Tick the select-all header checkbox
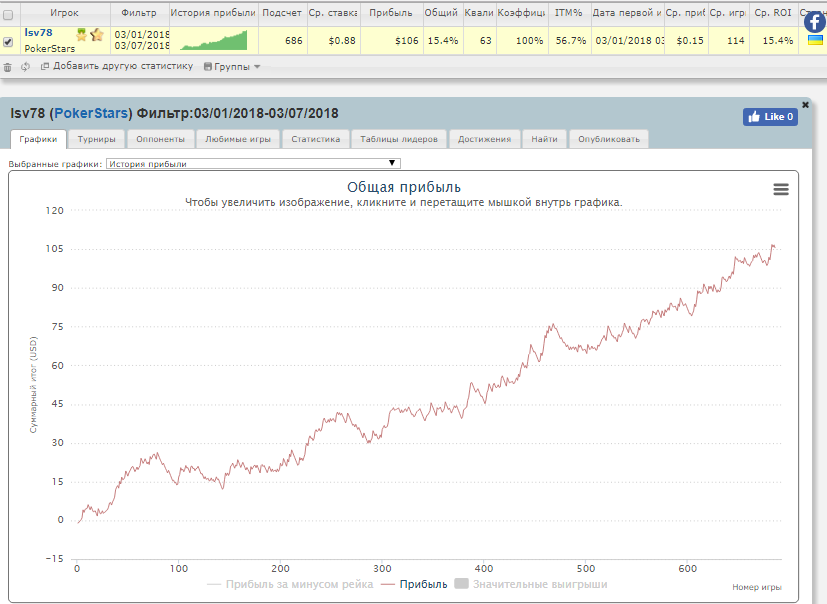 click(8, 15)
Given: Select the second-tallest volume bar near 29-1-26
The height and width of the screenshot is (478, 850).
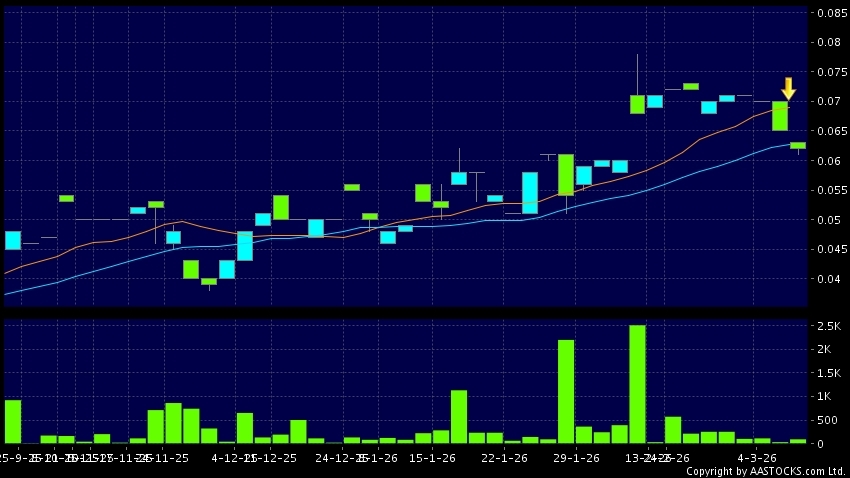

——

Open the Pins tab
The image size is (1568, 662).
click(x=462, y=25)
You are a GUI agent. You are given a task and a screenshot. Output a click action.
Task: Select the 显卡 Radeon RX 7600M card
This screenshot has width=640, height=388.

——

--- TASK STATEMENT ---
Copy out the records from the line that contains "Tick the select-all header checkbox" through the line that contains "The height and", leaving out the pictures.

--- SOLUTION FOR THIS TASK ---
Tick the select-all header checkbox
 click(8, 15)
Given: Select the second-tallest volume bar near 29-1-26
The height and width of the screenshot is (478, 850).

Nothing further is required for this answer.